Идейные споры о новом понимании искусства и возникающие в результате этого писательские конфронтации втягивают Нарбута в круг окололитературных баталий и интриг. Поглощённый партийной и литературно-организаторской деятельностью, он поневоле попадает в течение сложного и неоднозначного социально-политического процесса, что приводит его к падению с высоты административной системы: неожиданно появляются свидетельства о том, что в деникинской контрразведке Нарбут письменно отрёкся от своей большевистской деятельности. По мнению ряда исследователей, инициатором «разоблачения» Нарбута является его идейный оппонент А.К. Воронский, но есть и другие мнения на этот счёт. Во всяком случае, Воронский был не единственным, кто приложил свою руку к его участи, о чём написала в своей «Второй книге» Надежда Яковлевна Мандельштам:

«Горестная судьба Нарбута не связана с его принадлежностью к акмеистам. Он погиб вместе с толпами партийцев ранних призывов, почему-либо отколовшихся от главного течения, а попался на глаза в доме вдовы Багрицкого, сестры его жены [Лидии]. Сёстры Суок считают, что дело было состряпано небезызвестным [Валерием Яковлевичем] Тарсисом, одним из постоянных посетителей вдовьего салона. Вот, казалось бы, осторожность: только и ходил, что к вдове любимого советского поэта, но гибель подстерегала человека повсюду. Впрочем, уцелеть в положении Нарбута было почти невозможно – разве что только в яме в лесу, но ведь и леса прочёсывались густым гребнем…

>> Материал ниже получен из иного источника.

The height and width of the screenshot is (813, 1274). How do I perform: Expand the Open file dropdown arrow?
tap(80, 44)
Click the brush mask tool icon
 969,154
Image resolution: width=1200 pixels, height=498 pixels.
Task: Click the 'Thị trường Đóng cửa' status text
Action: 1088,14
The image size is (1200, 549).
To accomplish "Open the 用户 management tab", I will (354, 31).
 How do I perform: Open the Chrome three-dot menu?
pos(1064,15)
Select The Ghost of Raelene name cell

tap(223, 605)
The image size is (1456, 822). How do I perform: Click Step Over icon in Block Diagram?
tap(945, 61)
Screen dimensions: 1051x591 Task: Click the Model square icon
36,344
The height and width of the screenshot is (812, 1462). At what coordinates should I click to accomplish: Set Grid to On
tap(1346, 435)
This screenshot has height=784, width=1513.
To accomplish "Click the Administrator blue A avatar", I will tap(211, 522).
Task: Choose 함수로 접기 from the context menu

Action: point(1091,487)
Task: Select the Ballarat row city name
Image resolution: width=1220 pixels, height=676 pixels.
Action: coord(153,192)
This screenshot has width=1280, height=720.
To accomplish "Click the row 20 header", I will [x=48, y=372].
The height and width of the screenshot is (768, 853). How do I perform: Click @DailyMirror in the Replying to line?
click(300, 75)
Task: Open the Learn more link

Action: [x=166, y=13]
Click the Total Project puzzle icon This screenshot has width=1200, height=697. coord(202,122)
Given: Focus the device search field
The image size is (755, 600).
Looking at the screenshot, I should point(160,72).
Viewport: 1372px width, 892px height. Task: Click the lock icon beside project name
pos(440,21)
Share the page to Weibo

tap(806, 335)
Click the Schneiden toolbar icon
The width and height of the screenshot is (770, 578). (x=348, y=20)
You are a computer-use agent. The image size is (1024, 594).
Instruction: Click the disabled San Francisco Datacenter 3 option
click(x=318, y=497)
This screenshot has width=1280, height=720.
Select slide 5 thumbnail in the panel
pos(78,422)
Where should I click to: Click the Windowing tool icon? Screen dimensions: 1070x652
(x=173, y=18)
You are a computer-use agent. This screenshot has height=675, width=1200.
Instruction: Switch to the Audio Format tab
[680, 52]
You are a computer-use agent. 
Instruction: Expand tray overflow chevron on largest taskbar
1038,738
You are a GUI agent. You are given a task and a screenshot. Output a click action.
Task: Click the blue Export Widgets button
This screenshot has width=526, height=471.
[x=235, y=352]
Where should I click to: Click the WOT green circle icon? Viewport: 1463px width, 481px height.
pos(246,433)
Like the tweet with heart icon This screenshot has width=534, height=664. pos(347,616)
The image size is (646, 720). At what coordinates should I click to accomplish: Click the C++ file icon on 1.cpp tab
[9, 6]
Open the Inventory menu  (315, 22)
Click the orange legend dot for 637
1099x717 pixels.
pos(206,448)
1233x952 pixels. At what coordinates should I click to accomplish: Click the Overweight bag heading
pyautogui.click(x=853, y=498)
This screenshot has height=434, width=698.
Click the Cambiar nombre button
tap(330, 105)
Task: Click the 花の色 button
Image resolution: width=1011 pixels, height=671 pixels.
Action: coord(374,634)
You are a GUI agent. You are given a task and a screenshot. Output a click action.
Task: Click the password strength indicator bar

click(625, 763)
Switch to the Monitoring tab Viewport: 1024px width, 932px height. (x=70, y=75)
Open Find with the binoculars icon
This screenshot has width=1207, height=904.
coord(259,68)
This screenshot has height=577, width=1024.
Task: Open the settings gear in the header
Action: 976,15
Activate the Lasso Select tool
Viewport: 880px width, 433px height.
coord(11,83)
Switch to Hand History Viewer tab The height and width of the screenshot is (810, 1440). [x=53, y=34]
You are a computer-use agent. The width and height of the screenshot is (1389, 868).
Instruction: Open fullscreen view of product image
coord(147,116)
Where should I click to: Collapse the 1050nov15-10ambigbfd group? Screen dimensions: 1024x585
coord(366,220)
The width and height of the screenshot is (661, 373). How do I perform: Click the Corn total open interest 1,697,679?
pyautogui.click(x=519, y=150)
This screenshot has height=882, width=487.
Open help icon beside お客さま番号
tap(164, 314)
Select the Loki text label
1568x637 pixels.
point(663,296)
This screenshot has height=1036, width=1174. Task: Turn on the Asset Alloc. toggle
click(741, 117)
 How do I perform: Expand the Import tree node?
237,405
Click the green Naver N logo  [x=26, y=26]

Один из самых популярных рассказов тридцатых-сороковых годов выдает общую мечту честных советских людей: на Байкале в лощинке между горами жили старик со старухой, укрытые лесом, кустарником и горными вершинами. Они жили в таком уединении, что, по одним рассказам – в течение двадцати, по другим – тридцати лет, не видели ни одного человека «с большой земли». Экспедиция, которая случайно набрела на их избу, удивилась их блаженному неведенью и впервые сообщила им про войны и революцию.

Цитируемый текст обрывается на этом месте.